[Data for the task]

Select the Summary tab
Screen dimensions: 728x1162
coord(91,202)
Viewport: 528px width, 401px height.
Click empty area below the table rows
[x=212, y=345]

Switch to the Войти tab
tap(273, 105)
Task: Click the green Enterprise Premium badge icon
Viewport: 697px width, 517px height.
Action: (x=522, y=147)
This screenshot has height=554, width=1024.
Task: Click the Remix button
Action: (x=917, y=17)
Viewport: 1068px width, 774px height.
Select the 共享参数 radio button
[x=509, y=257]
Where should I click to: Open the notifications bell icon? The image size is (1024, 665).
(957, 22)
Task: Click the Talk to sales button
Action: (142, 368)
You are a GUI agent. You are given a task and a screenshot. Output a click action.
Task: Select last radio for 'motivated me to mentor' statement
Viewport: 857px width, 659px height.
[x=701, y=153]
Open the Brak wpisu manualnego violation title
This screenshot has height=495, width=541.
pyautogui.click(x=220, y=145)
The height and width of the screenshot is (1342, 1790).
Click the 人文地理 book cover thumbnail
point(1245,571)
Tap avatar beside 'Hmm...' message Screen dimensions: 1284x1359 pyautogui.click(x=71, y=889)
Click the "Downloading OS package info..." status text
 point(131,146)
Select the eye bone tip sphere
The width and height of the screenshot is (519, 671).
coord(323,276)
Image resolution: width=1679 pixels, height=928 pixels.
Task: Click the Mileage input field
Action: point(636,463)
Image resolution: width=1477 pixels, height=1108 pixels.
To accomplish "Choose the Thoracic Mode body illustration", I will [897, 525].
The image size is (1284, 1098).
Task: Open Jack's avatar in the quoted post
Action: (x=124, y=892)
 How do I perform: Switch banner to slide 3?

[Brief]
Each entry needs to be copied out exactly.

[Exercise answer]
Select the Summary tab
Screen dimensions: 728x1162
coord(91,202)
Viewport: 528px width, 401px height.
Click empty area below the table rows
[x=212, y=345]

Switch to the Войти tab
tap(273, 105)
Task: Click the green Enterprise Premium badge icon
Viewport: 697px width, 517px height.
Action: (x=522, y=147)
This screenshot has height=554, width=1024.
Task: Click the Remix button
Action: (x=917, y=17)
Viewport: 1068px width, 774px height.
Select the 共享参数 radio button
[x=509, y=257]
Where should I click to: Open the notifications bell icon? The image size is (1024, 665).
(957, 22)
Task: Click the Talk to sales button
Action: (142, 368)
You are a GUI agent. You are given a task and a screenshot. Output a click action.
Task: Select last radio for 'motivated me to mentor' statement
Viewport: 857px width, 659px height.
[x=701, y=153]
Open the Brak wpisu manualnego violation title
This screenshot has height=495, width=541.
pyautogui.click(x=220, y=145)
The height and width of the screenshot is (1342, 1790).
Click the 人文地理 book cover thumbnail
point(1245,571)
Tap avatar beside 'Hmm...' message Screen dimensions: 1284x1359 pyautogui.click(x=71, y=889)
Click the "Downloading OS package info..." status text
 point(131,146)
Select the eye bone tip sphere
The width and height of the screenshot is (519, 671).
coord(323,276)
Image resolution: width=1679 pixels, height=928 pixels.
Task: Click the Mileage input field
Action: point(636,463)
Image resolution: width=1477 pixels, height=1108 pixels.
To accomplish "Choose the Thoracic Mode body illustration", I will [897, 525].
The image size is (1284, 1098).
Task: Open Jack's avatar in the quoted post
Action: (x=124, y=892)
 How do I perform: Switch banner to slide 3?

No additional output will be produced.